My husband is not interested in Facebook. He has a profile but never visits the site. He doesn’t see the point. I tease him about this, and he reminds me of my early cell phone aversion.
When cell phones arrived on the scene, I wanted nothing to do with them. Why would I want to be accessible to phone calls at all times? I held out until early 2001. Now my cell phone is my only phone. I am landline-less.
The initial reluctance and gradual conversion to new technologies has always been a part of our lives. In a recent review of past issues of Arizona REALTOR® Magazine (or Digest, as it was called), I found some great articles on technologies that have become ubiquitous.
Much of the language is similar to what we hear about new technologies today—both the “don’t fall behind!” and “don’t be afraid!” themes are thoroughly covered.
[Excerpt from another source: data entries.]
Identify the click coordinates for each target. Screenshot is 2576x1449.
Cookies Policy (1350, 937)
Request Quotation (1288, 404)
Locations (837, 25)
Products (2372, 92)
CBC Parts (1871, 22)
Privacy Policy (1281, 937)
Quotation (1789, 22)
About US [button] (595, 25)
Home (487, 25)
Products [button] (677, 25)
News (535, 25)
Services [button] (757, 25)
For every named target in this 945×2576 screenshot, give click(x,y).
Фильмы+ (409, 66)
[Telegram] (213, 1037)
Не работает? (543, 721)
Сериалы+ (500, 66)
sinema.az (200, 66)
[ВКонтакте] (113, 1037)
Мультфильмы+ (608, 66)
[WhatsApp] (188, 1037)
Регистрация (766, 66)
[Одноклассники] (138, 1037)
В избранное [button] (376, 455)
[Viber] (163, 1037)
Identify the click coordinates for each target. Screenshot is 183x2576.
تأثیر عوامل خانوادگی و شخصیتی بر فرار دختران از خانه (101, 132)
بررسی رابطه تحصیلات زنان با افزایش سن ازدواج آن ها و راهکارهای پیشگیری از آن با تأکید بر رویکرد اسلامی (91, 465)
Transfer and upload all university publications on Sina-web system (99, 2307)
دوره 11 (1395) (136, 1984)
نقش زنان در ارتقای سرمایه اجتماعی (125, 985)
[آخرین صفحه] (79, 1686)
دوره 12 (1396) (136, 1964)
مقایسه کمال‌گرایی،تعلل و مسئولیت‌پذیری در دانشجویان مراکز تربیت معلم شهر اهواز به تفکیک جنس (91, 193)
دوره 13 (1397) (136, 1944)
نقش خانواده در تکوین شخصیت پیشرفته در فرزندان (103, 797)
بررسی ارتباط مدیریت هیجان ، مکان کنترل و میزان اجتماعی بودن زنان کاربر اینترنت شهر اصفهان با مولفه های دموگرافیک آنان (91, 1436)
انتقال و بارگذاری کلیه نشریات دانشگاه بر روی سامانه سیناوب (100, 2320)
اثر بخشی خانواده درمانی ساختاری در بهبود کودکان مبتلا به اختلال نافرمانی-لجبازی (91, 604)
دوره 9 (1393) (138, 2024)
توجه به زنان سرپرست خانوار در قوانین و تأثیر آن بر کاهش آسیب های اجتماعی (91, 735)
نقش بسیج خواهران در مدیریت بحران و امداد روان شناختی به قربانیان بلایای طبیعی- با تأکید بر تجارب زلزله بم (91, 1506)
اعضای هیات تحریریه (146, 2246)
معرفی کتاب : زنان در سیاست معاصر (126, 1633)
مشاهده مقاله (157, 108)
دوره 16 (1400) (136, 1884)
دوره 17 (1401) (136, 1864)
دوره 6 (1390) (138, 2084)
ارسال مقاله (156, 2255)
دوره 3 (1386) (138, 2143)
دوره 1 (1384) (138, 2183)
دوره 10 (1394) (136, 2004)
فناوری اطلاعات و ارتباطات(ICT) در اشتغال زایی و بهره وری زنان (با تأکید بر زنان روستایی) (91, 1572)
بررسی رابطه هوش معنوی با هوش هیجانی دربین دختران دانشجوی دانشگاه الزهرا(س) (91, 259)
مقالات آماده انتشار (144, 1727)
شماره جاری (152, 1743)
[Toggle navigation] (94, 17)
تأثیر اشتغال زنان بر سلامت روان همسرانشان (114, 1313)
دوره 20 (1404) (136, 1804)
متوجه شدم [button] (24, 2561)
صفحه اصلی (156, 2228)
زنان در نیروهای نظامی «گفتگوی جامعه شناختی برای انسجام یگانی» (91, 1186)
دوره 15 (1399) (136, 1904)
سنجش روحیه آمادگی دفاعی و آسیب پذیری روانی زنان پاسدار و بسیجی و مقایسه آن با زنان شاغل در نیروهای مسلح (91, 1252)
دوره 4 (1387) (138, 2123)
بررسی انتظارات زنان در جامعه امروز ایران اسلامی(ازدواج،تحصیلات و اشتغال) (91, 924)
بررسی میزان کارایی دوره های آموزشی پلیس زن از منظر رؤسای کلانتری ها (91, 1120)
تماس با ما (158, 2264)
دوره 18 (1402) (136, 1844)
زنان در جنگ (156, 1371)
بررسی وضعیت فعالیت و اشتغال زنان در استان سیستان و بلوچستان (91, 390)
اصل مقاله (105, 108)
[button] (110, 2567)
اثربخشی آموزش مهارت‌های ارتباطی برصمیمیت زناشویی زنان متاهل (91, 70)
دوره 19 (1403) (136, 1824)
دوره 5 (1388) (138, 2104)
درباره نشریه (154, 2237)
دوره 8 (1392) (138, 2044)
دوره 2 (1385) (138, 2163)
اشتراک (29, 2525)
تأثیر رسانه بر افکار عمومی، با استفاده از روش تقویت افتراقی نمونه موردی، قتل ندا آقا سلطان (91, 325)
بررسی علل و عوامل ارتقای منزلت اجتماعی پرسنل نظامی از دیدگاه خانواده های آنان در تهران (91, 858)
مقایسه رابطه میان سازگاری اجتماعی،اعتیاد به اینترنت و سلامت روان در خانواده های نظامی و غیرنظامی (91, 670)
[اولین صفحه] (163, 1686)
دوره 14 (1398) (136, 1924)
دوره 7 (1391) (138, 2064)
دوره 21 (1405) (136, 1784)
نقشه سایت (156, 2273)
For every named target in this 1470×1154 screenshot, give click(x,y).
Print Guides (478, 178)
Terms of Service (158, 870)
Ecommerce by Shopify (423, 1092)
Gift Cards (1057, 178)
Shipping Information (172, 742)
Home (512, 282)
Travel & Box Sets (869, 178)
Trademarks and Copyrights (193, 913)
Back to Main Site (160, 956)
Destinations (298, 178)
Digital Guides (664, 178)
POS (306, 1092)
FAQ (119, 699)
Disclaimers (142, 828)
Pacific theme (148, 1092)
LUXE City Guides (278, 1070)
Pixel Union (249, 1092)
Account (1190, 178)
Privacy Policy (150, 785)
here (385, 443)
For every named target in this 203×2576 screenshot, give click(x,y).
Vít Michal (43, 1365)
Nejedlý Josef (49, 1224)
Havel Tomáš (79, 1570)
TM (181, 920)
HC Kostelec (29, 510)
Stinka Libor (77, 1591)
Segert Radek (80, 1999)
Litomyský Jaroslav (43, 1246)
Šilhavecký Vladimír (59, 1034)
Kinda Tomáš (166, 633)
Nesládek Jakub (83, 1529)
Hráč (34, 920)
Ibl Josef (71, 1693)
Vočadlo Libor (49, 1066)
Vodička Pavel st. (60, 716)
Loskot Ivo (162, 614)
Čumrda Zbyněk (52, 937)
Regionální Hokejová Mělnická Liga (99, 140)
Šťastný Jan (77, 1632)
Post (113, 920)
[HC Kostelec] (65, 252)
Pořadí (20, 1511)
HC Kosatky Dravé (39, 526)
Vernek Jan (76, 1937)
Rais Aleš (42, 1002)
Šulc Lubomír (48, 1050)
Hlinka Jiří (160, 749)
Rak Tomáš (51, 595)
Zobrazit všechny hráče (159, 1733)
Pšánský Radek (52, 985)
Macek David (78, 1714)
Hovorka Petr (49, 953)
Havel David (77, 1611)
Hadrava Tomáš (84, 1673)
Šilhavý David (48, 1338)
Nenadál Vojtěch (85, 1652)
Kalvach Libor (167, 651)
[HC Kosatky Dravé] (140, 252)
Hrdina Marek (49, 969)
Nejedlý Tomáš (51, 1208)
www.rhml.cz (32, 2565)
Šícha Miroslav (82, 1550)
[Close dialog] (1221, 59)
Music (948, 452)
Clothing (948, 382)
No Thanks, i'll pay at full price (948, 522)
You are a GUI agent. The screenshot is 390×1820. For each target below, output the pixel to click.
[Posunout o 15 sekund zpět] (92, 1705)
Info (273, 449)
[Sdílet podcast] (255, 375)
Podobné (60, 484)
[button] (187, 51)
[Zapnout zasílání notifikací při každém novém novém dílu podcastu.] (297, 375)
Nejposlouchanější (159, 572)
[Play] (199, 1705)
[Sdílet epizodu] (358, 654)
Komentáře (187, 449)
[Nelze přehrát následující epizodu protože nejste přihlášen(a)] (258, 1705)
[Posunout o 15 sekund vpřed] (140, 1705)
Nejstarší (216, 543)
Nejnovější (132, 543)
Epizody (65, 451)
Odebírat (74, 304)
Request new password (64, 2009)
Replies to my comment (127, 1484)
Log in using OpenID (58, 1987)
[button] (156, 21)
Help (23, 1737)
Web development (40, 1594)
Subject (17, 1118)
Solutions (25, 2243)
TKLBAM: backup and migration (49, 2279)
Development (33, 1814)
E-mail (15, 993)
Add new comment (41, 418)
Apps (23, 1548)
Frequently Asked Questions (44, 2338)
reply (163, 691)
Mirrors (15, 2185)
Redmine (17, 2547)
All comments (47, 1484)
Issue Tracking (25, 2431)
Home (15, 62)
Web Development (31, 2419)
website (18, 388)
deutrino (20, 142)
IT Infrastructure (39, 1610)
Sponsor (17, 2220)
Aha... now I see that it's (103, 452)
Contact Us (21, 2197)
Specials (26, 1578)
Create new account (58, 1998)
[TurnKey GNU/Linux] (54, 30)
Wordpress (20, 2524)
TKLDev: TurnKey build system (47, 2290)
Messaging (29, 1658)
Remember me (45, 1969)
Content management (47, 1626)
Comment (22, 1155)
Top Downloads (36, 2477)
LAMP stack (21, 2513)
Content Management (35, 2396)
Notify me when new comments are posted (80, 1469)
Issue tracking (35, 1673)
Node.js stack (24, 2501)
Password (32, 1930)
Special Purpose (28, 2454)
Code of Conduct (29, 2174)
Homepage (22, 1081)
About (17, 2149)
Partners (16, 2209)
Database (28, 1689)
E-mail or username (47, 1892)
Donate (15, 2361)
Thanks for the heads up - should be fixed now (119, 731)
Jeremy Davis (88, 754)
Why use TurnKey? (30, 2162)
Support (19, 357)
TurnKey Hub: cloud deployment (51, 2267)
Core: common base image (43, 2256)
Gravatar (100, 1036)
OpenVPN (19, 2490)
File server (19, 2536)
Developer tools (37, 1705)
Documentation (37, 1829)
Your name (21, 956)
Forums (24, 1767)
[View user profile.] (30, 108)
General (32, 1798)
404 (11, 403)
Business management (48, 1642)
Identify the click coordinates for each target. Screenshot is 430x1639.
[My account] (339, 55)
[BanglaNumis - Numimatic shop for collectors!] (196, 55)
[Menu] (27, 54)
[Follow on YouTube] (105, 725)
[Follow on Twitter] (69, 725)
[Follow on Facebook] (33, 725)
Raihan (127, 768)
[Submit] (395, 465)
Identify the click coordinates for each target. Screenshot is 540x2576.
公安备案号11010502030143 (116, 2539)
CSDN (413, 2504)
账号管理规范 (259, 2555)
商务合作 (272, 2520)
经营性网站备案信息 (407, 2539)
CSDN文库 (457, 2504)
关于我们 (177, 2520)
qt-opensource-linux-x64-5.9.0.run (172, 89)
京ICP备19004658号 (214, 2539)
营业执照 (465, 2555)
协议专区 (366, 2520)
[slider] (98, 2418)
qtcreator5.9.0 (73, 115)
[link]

More surprising, perhaps, is how far we still have to go to fully harness the power of these technologies to accomplish the “organizational and communicative abilities” promised in these early articles.
Take a look for yourself. Here are some highlights from the technological past:
From “Making Money Using Personal Computers” by David Wise
Arizona REALTOR® Digest – May/June 1984
Computers. The very word either causes a Pac Man-type grin or absolute, sheer, unadulterated panic…
Personal computers are here to stay. Salespeople and sales managers who refuse to buy and learn to use computers will be far behind the times…
[The personal computer] is designed to sit right on your desk, next to your ROLODEX® file and your telephone.
Word processing…is about 85% of what will make money, pay for the computer and increase the production of the salesperson.
From “Cellular Phone Links In-Car Terminal to MLS Computer Database”
Arizona REALTOR® Digest – July/August 1984
A data transmission system using a mobile cellular telephone and portable computer terminal will give real estate agents in the metro Phoenix area access to the Multiple Listing Service database from their cars… “The cost of the cellular telephone, interface and terminal is under $4,000.”
From “The Computer: A Mind of Your Own” by Mark J. Burrell
Arizona REALTOR® Digest – September/October 1985
Fire. The wheel. Telephones. Automobiles. These are all discoveries or inventions that mankind has survived and come to accept as an inevitable element of our lives. Along with adjustable-rate mortgages, the computer may be added to this list…
To efficiently operate a personal computer today, you don’t need to be a mathematical genius or have a degree in electrical engineering from Cal-Tech… The computer is (or can be) your friend.
A well-organized and computerized business plan will not only increase your productivity and income, but also enrich your professional image.
From “The Hard Facts About Software” By Mark J. Burrell
Arizona REALTOR® Digest – March/April 1986
The computer automatically types a ‘fresh’ personalized letter to each client, just as if you were doing it yourself.
Only the imagination of the user, and not the ability of the spreadsheet, is usually the limiting factor.
From “Selecting Real Estate Accounting Software” by Pat O’Neill
Arizona REALTOR® Digest – November/December 1986
Purchase at least a ten million character (10MB) hard drive system—it is faster, more versatile and cost effective.
Error recovery and hardware failure recovery systems—which hopefully will never have to be used—should be an integral part of the system. You should be able to toss your computer out the window and purchase a new one…without losing data.
From “AAR’s Website Debuts in April” by Ron LaMee
Arizona REALTOR® Digest – April 1997
To find out more about any subject, all you will do is enter a few keywords into the Research Librarian. This “virtual person” will find every reference to your topic… To get a piece of information, you will click on it and, in seconds, see it on your screen.
From “Technology Tools for 2000”
Arizona REALTOR® Digest – January 2000
Personal digital assistants (PDAs) … have an average of 4 to 8 MB of memory, allowing REALTORS® to store such important information as calendars, names, addresses and phone numbers.
Phones with voicemail, caller ID and paging have made life even simpler, eliminating the need to carry pagers and call in for messages.
Virtual tours, made with images from digital cameras, [are] the up and coming technology for REALTORS®.
Of all the technology tools, the value of [web pages] seems to cause the most controversy among REALTORS®… You have to work your site… “Spend the same amount of time on your Web site as you spend on farming, and you’ll be successful.”
The key is early, rapid response to [consumer] email.